### CHALLENGE
Repeat the rows word for word, starting with the line that contains "The width and height of the screenshot is (500, 500)." and continuing through the end of the rows, including both.

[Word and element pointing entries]

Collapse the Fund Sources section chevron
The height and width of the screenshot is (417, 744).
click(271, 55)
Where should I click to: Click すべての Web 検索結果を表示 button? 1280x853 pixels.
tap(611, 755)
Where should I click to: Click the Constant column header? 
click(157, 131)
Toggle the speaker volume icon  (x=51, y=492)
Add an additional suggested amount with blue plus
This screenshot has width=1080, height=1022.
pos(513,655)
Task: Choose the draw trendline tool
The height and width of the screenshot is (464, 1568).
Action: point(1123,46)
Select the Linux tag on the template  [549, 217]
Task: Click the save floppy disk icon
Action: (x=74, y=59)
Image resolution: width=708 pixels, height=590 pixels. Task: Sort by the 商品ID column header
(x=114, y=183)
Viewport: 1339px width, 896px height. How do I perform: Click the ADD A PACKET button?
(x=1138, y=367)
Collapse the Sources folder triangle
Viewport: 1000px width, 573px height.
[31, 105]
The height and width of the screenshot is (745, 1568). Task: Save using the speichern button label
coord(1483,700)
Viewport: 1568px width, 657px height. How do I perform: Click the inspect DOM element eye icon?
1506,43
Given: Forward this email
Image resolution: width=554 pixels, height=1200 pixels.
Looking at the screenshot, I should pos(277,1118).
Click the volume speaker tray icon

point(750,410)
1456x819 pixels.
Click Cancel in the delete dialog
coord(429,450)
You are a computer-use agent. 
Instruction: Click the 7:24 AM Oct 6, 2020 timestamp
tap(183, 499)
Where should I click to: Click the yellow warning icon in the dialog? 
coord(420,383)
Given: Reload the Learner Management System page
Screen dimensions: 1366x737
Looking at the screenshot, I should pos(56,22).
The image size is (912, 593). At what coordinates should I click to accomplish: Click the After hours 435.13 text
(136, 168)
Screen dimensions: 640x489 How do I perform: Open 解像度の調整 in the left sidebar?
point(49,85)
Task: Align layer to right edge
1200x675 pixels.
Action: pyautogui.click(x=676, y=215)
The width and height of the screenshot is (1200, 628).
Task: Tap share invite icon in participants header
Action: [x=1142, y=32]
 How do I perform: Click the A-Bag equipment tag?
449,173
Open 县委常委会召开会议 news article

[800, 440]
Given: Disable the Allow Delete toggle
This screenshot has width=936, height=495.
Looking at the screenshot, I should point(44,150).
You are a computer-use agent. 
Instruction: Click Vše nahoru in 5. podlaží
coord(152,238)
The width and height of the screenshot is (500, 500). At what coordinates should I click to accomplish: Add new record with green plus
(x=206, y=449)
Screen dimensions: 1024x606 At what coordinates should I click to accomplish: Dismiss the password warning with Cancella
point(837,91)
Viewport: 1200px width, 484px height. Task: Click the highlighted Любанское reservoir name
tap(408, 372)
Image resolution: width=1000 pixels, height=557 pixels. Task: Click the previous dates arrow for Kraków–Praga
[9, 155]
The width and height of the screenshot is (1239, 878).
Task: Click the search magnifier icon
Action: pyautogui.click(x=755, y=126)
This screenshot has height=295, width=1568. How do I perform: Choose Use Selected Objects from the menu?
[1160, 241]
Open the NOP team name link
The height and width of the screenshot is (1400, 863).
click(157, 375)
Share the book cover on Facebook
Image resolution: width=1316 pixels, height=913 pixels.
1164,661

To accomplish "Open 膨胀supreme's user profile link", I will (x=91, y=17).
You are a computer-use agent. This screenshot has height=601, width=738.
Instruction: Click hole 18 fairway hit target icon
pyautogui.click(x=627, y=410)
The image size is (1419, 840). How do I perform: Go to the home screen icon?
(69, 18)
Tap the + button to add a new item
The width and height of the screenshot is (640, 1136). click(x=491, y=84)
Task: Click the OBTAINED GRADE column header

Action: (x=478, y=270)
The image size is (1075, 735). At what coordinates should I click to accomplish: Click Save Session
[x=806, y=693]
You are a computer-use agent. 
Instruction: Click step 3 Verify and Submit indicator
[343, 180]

### EXERCISE ANSWER
The width and height of the screenshot is (500, 500). At what coordinates should I click to accomplish: Add new record with green plus
(x=206, y=449)
Screen dimensions: 1024x606 At what coordinates should I click to accomplish: Dismiss the password warning with Cancella
point(837,91)
Viewport: 1200px width, 484px height. Task: Click the highlighted Любанское reservoir name
tap(408, 372)
Image resolution: width=1000 pixels, height=557 pixels. Task: Click the previous dates arrow for Kraków–Praga
[9, 155]
The width and height of the screenshot is (1239, 878).
Task: Click the search magnifier icon
Action: pyautogui.click(x=755, y=126)
This screenshot has height=295, width=1568. How do I perform: Choose Use Selected Objects from the menu?
[1160, 241]
Open the NOP team name link
The height and width of the screenshot is (1400, 863).
click(157, 375)
Share the book cover on Facebook
Image resolution: width=1316 pixels, height=913 pixels.
1164,661

To accomplish "Open 膨胀supreme's user profile link", I will (x=91, y=17).
You are a computer-use agent. This screenshot has height=601, width=738.
Instruction: Click hole 18 fairway hit target icon
pyautogui.click(x=627, y=410)
The image size is (1419, 840). How do I perform: Go to the home screen icon?
(69, 18)
Tap the + button to add a new item
The width and height of the screenshot is (640, 1136). click(x=491, y=84)
Task: Click the OBTAINED GRADE column header

Action: (x=478, y=270)
The image size is (1075, 735). At what coordinates should I click to accomplish: Click Save Session
[x=806, y=693]
You are a computer-use agent. 
Instruction: Click step 3 Verify and Submit indicator
[343, 180]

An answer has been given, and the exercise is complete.